Task objective: Below are entries; copy exactly the lines from the one with "Screen dimensions: 1186x1004" through the one with "Open the WordPress", both included, and leave out the rest.

=== Record set ===

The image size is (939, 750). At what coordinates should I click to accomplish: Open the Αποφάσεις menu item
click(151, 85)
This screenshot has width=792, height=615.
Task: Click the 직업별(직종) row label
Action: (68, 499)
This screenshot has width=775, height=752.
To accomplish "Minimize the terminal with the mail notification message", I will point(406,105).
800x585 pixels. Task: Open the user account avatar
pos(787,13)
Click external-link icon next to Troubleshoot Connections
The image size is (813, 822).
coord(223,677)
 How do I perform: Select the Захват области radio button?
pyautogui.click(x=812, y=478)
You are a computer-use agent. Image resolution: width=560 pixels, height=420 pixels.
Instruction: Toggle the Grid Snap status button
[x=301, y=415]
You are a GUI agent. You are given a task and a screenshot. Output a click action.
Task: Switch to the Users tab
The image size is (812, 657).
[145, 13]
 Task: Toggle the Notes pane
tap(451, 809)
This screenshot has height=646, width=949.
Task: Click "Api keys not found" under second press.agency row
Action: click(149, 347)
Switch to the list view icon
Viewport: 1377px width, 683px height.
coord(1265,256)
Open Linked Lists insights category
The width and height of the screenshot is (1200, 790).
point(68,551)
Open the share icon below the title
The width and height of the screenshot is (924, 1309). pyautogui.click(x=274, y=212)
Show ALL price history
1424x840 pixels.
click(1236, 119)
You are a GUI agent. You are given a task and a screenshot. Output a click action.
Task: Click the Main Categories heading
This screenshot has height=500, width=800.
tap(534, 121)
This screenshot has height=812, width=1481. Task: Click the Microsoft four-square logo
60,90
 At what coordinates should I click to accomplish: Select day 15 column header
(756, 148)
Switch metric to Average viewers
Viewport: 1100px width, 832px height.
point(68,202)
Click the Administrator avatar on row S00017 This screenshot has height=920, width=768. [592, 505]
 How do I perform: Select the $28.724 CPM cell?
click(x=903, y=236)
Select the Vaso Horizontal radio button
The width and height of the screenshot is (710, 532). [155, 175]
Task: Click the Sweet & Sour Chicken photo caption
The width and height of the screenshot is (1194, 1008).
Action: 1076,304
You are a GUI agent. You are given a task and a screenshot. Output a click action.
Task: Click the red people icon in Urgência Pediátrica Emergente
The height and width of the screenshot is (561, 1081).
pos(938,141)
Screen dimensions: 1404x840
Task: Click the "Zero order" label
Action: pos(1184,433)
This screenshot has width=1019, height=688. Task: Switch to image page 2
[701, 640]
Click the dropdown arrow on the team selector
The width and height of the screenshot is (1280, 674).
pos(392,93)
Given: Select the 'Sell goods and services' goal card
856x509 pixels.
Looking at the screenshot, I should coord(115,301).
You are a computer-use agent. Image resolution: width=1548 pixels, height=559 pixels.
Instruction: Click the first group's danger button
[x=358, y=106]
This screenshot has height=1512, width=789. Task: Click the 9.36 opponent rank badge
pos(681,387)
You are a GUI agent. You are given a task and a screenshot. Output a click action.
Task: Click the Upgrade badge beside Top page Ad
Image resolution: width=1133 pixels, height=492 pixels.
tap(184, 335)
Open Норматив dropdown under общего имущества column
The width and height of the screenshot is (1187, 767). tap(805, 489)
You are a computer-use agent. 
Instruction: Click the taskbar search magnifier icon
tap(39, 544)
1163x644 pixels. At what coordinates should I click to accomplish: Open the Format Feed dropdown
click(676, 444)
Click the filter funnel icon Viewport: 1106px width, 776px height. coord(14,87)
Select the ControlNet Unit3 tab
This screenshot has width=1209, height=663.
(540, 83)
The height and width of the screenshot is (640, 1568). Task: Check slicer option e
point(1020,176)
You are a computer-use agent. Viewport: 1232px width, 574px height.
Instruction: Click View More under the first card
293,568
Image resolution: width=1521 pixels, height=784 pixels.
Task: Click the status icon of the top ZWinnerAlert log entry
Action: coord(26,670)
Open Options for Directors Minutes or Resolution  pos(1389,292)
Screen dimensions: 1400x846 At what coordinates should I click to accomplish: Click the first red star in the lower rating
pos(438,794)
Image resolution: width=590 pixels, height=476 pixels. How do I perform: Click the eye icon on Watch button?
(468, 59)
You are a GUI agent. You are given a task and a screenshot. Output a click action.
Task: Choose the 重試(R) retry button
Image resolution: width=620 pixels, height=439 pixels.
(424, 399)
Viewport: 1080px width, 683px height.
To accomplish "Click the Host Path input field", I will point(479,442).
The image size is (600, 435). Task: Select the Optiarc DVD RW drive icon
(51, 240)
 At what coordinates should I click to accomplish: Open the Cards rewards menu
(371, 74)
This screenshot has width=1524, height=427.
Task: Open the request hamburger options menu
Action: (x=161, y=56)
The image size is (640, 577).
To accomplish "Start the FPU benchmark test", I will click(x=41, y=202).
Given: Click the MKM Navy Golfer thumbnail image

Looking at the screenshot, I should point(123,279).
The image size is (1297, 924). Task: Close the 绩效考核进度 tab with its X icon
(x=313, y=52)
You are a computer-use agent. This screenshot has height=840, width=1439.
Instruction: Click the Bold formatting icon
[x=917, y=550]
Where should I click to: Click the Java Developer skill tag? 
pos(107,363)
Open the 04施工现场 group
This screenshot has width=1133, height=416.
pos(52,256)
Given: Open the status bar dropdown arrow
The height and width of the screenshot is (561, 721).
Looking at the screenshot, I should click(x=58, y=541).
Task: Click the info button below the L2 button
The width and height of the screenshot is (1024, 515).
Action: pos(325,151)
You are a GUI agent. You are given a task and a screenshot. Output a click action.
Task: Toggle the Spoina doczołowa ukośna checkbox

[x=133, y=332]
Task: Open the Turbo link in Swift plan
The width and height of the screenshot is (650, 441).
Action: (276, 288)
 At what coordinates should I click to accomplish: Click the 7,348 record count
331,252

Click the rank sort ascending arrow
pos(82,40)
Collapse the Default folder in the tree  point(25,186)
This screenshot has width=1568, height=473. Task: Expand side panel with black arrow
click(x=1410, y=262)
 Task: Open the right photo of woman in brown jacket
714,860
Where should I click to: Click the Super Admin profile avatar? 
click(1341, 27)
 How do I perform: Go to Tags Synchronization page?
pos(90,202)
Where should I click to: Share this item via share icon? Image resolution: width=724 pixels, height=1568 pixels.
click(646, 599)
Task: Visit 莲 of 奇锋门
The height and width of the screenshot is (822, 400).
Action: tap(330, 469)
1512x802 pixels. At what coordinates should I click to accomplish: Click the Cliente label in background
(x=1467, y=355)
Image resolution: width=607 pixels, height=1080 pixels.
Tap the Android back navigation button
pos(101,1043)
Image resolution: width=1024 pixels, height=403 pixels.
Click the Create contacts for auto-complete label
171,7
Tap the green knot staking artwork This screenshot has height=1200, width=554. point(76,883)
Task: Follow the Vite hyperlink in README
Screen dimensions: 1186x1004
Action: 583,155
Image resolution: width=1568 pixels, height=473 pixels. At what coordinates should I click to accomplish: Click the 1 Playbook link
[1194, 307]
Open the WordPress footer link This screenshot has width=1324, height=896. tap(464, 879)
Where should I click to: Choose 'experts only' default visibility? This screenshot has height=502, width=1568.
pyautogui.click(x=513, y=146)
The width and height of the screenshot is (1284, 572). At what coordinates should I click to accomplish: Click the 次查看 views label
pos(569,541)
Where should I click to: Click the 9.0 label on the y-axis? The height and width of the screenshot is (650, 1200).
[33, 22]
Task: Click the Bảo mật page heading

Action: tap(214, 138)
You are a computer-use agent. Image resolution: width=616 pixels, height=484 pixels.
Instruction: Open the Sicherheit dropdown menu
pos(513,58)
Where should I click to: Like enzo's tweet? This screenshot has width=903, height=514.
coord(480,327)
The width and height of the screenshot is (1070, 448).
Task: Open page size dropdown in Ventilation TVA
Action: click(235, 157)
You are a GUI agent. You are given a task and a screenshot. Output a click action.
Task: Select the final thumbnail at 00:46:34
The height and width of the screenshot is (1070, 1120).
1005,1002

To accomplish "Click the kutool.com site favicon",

===

Answer below:
Screen dimensions: 1186x1004
Action: 583,155
Image resolution: width=1568 pixels, height=473 pixels. At what coordinates should I click to accomplish: Click the 1 Playbook link
[1194, 307]
Open the WordPress footer link This screenshot has width=1324, height=896. tap(464, 879)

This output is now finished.